One possible practical direction than can ameliorate this in some cases, and more importantly, 
perhaps speed up creation of child processes, would be to support posix_spawn more directly under 
Cygwin.  Right now, it does fork and then adjusts things, incurring all the problems and overheads 
of fork.  The full generality of posix_spawn would be hard to do in a more direct (non-fork) manner. 
  It _may_ be possible to handle the simplest cases.

posix_spawn is. roughly, fork + exec, meaning the newly forked child is going to get replaced 
anyway.  However, a number of things can be adjusted in this procedure, described by additional 
arguments to posix_spawn.  It might be that the most common and straightforward cases could be done 
directly, split off from the current, general case.  However, the implementers suggest that even 
this would involve a lot of effort

People also ask: Can't we get the Windows team just to support fork?  The answer has been 
consistently "no".  WSL (Windows Subsystem for Linux) version 1 appears to implement fork similarly 
to Cygwin - in any case, it incurs similar overheads.  They are able to exploit some private 
interface, I believe, that avoids Cygwin's hassles with ASLR, but I don't really know.  Fork 
performance under WSL1 is comparable to fork's performance in Cygwin.

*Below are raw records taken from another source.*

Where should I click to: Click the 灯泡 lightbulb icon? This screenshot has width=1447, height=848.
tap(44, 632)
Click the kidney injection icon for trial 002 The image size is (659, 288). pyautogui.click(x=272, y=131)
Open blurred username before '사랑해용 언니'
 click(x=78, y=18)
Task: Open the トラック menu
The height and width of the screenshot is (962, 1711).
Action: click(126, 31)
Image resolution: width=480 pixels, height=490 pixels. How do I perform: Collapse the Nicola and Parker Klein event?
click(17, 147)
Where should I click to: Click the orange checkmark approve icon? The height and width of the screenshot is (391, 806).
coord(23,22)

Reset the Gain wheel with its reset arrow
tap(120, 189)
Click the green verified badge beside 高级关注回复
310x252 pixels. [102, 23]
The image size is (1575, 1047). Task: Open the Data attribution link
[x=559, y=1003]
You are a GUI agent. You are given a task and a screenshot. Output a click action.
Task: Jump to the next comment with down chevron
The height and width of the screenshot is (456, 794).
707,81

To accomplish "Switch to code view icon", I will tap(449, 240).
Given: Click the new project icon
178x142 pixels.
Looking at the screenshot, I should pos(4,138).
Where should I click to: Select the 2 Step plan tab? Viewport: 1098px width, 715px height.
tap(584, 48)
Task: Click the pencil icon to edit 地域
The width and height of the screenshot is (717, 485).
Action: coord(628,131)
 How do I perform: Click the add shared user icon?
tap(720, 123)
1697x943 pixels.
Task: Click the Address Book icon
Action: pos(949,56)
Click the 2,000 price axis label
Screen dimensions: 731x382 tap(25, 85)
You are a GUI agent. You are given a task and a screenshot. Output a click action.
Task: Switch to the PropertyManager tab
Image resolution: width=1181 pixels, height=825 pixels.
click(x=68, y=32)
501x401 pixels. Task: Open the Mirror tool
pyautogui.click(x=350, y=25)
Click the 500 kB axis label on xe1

Meanwhile, WSL version 2 runs under a hypervisor and thus implements its own fork directly, giving 
speeds more like Linux (a _lot_ faster).  Hence it is clear that the Windows OS team do not intend 
to support fork - they'd just say "use a hypervisor".  And of course the way WSL 2 uses hypervisor 
technology is inside out to the way VirtualBox (etc.) virtualizes hardware, which means that 
VirtualBox essentially doesn't work (at least not reliably and with good performance) when Windows 
hardware virtualization is turned on.  (I went through a whole long deal to figure out how to 
really, really, turn it off so that I can run VirtualBox, which I need for other purposes.  And of 
course doing so defeats some of Microsoft's more recent OS additions to improve security.)

Hope some of these tidbits are helpful in understanding the situation - one of longstanding 
frustration to Cygwiners, but not the fault of our excellent volunteer support team!